◆ **Task to complete**
How many lines of these entries hold the string "navigation"? Reply with the number alone.

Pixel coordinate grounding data
------------------------------------------------
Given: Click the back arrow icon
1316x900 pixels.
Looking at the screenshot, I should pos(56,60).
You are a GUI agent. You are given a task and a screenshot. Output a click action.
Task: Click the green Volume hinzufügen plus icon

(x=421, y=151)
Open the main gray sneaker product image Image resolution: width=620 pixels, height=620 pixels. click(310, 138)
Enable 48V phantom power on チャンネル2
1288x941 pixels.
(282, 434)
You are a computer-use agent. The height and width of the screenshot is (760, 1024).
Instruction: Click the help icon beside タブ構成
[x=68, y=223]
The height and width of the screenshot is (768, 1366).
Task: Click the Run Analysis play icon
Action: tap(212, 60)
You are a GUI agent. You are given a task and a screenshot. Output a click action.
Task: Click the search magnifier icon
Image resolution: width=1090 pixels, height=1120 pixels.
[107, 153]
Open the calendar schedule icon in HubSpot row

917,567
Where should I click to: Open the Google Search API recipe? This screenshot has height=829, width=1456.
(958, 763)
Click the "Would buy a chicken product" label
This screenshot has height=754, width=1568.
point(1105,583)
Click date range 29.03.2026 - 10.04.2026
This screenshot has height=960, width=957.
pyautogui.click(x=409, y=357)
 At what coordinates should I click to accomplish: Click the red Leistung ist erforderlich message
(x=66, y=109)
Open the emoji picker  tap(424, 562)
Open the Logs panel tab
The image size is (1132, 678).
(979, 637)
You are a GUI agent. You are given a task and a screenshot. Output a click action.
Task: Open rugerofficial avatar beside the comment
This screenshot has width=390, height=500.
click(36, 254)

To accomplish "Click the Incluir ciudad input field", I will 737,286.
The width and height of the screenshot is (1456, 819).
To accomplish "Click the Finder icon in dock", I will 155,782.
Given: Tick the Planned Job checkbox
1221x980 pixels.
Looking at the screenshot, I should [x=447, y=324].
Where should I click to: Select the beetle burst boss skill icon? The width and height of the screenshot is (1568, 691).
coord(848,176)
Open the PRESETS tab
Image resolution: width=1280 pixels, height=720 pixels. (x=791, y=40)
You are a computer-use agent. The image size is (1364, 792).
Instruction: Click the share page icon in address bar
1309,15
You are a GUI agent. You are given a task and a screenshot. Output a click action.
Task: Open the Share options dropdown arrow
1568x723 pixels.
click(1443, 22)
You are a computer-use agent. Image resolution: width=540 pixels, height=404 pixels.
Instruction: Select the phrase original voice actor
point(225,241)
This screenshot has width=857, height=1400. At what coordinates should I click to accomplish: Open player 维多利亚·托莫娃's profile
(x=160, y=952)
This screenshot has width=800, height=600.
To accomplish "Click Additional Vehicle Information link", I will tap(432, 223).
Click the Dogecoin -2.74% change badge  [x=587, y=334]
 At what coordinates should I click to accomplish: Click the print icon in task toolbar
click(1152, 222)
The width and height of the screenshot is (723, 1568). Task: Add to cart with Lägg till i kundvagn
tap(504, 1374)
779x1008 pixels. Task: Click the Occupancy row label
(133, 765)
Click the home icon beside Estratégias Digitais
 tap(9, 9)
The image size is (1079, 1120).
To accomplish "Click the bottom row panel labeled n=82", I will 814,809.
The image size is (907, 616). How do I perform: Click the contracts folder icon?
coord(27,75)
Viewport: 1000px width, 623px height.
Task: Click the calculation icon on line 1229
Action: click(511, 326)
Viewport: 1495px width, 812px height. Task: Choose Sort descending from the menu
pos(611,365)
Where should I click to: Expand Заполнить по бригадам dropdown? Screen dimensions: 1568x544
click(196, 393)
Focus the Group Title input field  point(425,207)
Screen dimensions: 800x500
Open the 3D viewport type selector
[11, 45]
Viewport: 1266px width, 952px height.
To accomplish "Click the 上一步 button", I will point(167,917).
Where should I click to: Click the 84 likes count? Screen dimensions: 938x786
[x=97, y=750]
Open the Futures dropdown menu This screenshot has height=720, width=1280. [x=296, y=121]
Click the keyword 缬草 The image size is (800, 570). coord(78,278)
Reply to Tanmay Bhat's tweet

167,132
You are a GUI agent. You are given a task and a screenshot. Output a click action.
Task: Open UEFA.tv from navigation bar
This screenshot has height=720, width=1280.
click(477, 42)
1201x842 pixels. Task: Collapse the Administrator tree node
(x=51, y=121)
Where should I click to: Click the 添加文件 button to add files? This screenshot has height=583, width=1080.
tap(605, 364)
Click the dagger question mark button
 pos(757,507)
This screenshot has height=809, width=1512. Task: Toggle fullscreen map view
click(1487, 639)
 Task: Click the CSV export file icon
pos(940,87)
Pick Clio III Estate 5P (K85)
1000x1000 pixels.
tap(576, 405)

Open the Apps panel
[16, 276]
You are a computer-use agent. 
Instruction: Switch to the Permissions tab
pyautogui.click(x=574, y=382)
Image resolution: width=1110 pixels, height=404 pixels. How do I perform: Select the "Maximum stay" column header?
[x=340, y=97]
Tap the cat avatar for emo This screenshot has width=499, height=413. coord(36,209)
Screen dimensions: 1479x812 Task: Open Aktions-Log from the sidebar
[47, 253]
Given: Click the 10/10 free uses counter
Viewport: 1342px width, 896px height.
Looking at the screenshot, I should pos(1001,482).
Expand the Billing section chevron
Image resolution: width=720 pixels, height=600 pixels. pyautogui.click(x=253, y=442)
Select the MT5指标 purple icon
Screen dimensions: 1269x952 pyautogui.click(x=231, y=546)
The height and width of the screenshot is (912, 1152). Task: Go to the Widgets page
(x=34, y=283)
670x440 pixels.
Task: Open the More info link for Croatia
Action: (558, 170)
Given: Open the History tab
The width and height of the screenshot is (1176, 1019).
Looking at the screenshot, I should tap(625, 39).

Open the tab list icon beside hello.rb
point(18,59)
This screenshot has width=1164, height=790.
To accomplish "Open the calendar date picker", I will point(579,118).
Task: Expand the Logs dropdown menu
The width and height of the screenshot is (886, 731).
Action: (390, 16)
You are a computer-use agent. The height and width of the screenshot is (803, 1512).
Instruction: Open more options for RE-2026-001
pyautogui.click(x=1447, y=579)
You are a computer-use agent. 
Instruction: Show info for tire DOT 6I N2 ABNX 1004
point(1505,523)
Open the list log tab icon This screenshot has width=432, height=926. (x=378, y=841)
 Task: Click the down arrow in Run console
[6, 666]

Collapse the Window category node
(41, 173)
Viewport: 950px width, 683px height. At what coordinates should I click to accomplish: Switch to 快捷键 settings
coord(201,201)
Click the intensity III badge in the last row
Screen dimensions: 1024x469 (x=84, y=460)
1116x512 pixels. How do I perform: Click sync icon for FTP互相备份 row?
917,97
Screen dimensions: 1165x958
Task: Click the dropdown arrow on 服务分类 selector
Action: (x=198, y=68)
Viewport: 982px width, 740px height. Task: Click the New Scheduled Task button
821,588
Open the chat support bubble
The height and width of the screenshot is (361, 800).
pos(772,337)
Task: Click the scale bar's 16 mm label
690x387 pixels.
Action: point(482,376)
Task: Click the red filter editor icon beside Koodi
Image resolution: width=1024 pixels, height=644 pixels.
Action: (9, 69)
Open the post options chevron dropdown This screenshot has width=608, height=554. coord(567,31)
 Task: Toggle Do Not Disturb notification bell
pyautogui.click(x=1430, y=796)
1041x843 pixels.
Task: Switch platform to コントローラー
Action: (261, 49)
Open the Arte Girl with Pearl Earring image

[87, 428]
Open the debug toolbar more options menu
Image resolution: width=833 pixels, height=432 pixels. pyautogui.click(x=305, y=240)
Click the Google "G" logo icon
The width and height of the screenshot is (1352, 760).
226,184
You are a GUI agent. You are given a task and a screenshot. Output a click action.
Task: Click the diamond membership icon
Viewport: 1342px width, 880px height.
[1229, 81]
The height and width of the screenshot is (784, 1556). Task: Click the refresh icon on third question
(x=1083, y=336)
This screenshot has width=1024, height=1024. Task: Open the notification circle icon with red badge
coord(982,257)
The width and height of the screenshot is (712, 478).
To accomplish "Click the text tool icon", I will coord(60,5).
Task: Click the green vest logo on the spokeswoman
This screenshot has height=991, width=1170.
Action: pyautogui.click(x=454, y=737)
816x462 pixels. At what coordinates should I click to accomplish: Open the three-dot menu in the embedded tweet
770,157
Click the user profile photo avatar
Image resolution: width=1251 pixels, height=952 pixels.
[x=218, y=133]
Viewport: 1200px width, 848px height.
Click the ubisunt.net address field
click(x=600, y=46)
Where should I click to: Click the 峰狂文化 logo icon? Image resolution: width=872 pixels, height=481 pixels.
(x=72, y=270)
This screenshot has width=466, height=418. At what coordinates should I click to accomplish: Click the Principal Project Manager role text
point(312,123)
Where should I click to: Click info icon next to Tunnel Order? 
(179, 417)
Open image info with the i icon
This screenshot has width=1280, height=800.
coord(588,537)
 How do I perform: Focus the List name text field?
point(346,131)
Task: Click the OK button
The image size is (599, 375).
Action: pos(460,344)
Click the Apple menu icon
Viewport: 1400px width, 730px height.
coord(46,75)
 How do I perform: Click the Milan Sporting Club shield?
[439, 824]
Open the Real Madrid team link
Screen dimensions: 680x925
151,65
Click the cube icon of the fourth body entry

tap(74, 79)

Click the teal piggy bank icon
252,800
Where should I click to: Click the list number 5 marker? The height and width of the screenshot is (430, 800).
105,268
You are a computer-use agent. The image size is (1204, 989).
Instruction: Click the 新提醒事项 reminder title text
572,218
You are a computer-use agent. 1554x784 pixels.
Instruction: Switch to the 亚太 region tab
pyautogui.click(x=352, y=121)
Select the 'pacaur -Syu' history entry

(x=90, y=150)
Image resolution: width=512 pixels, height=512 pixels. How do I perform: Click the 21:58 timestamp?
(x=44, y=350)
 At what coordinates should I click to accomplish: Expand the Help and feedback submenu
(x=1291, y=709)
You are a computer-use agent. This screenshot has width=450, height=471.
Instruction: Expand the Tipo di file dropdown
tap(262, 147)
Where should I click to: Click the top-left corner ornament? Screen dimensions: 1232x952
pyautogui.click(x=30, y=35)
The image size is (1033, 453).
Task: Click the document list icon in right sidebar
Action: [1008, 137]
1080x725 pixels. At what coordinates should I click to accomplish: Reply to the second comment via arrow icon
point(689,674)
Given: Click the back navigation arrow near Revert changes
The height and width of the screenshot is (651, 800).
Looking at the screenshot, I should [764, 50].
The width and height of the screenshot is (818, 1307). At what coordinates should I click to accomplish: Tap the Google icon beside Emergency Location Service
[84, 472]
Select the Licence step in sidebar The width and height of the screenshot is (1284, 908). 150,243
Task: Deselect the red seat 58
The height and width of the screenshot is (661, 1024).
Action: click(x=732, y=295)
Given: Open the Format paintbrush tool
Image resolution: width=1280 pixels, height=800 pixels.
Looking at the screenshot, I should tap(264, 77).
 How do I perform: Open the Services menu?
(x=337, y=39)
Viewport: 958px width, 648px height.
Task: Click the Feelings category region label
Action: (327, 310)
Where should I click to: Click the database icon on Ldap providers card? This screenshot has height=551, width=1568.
------------------------------------------------
◆ **Reply**
2